I am a young boy here compared with the noble and learned Lord, but we had something in common about 15 years ago when there was a problem with lighthouses
around the UK. Ships going into UK ports fund those lighthouses and we found that ships going into UK ports were also funding the Irish lights, nearly 100 years after independence. It took a great deal of effort from Ministers of both parties to get the Irish to accept that they should fund their own lighthouses from the revenue from ships going into Irish ports. Of course, lifeboats are a completely different matter, but it was a useful bit of work done by the lighthouse authorities.
I certainly support this Bill. A briefing came to me from the RMT, which calculated that P&O’s labour costs had been reduced by 30% as a result of what it did. That does not bode well for the poor people who used to work for it. Worse still, it could set a precedent for other competing ferries to do the same thing. It is all to do with the changes brought by Brexit, but we are where we are. I have a few questions, which I am sure will come up again in Committee, but I welcome the Bill, which is a good start.
On this business of 120 days, with the ferries that go to Spain from the UK, it is probably not the same ship all the way through the year—sometimes they go only in summer.
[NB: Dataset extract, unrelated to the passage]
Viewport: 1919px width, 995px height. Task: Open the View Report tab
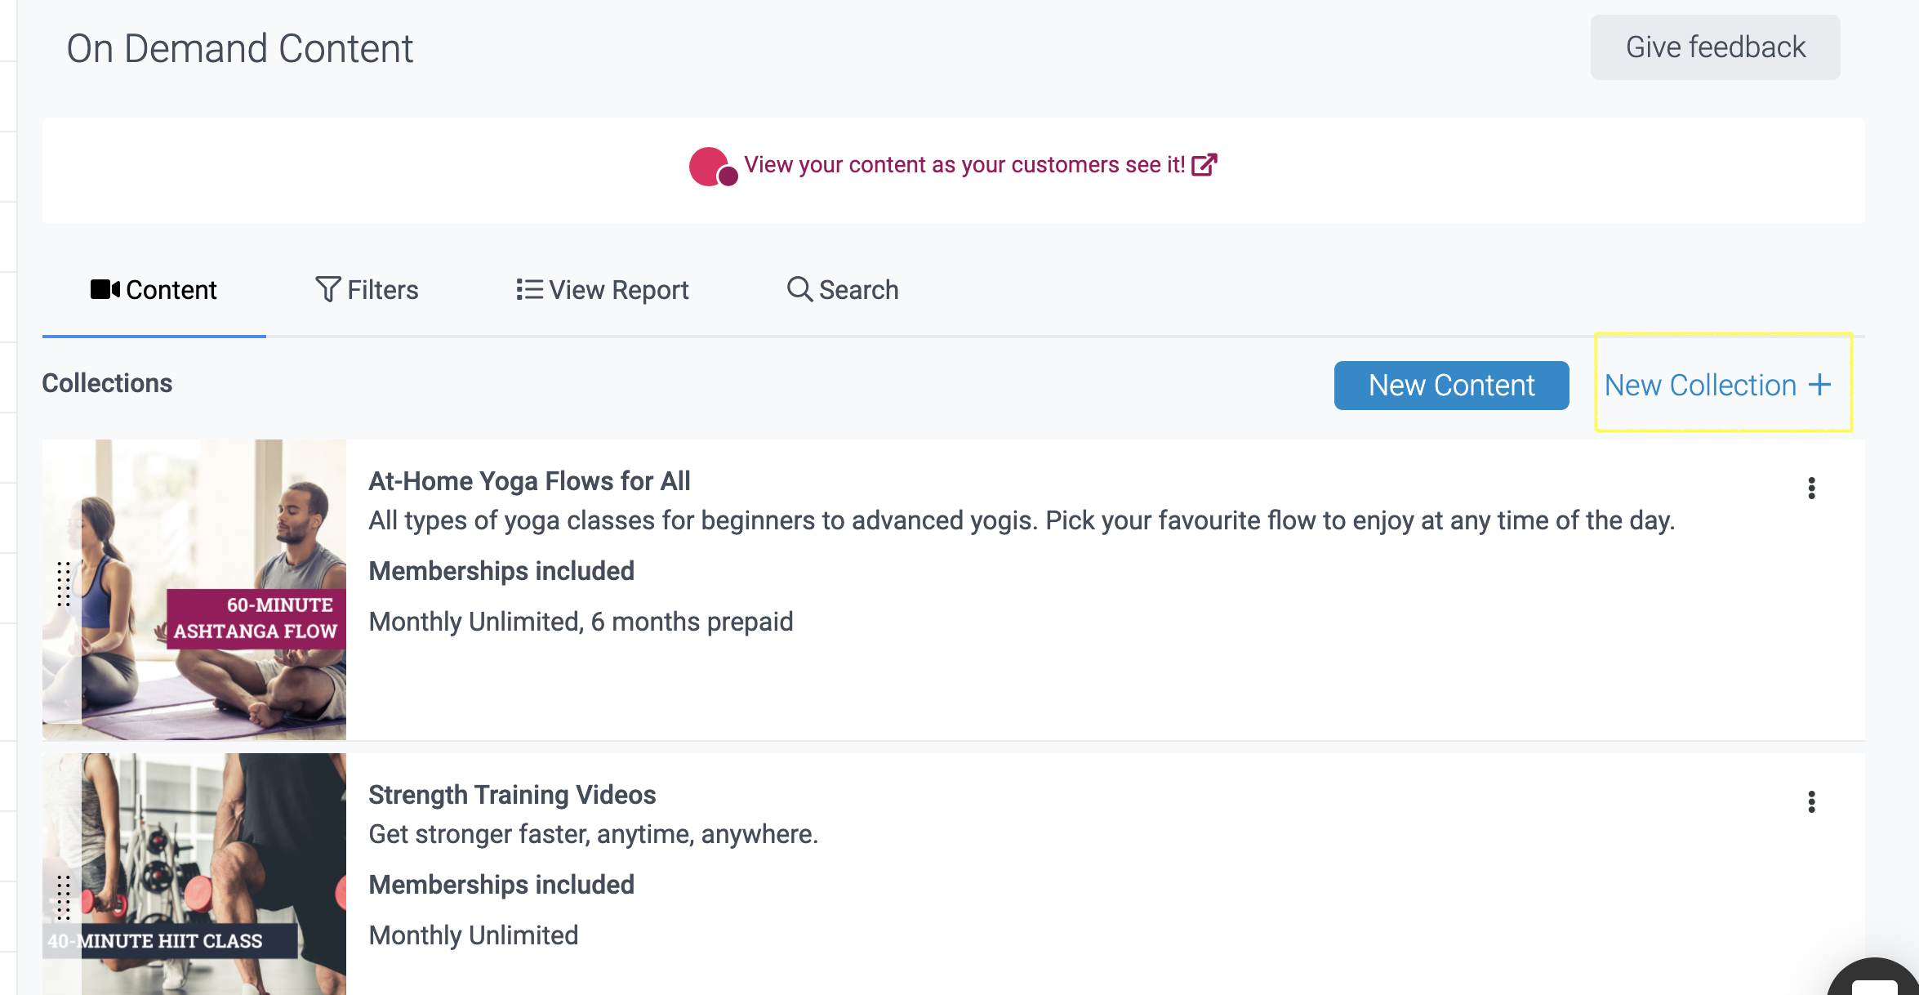603,290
Can the Minister say how their visits would be counted and qualified?
There are also the freight ships that go across—most are ro-ro, but not all—between the UK and the near continent, although I see that freight is included, which is really good. However, why are cruise ships left out? Some cruise ships just go around the UK, probably because of the Covid regulations of the last few years. Surely, the people who work on them deserve the same protection as those who operate the ferries, at whom this Bill is directed. Also, what about the deep sea ships, the deep sea containers and bulk carriers—which, as the noble Lord, Lord Balfe, reminded us, we talked about the other day?
They all have people working on them who, surely, if they are operating in UK waters, deserve the same protections. If people start saying that ship owners cannot afford to pay their crews decent wages, noble Lords might like to refer to an article in the Sunday Times last week which showed that the shipping industry made a net profit of £188 billion last year—so they can probably afford to pay their seafarers a decent wage and let them see some of the benefit.
There is also the question of the offshore oil sector and the boats that support it. So there are many questions there. I am not going to go on because I think I have reached my time limit, but I give notice that I shall have a number of amendments to put down in Committee. I think we need to talk in particular about the role of the ports, as several noble Lords have said.